WORK INSTRUCTIONS: Within the listing below, how many lines feature the word "screenshot"? Reply with only that number.

[[ DATA FOR THE TASK, beginning ]]

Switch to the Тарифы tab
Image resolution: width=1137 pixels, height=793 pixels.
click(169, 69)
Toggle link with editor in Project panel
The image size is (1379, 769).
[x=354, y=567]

[[ DATA FOR THE TASK, end ]]
[[ DATA FOR THE TASK, beginning ]]

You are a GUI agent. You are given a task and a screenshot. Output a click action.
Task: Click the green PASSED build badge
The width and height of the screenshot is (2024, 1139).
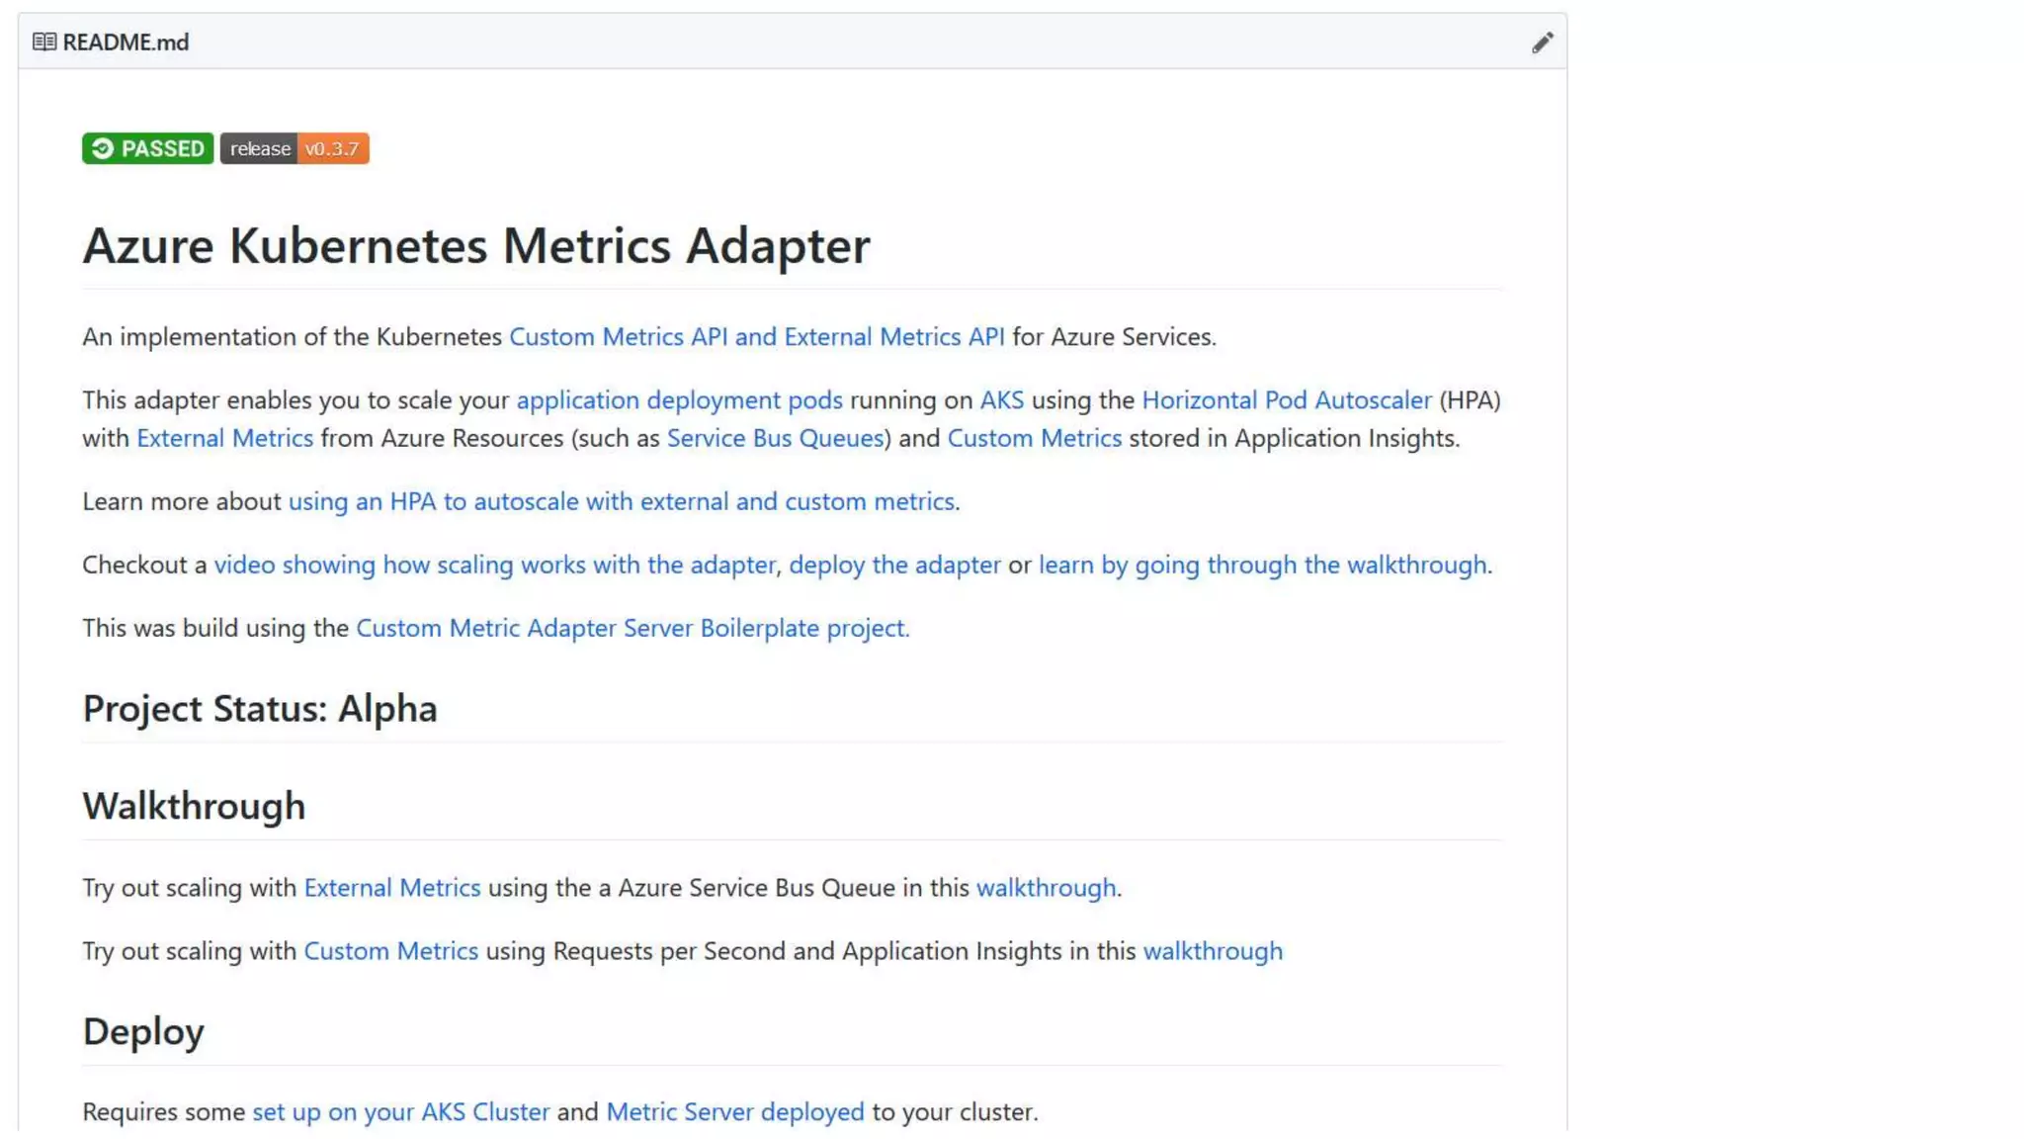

[[ DATA FOR THE TASK, end ]]

ANSWER BOX: 2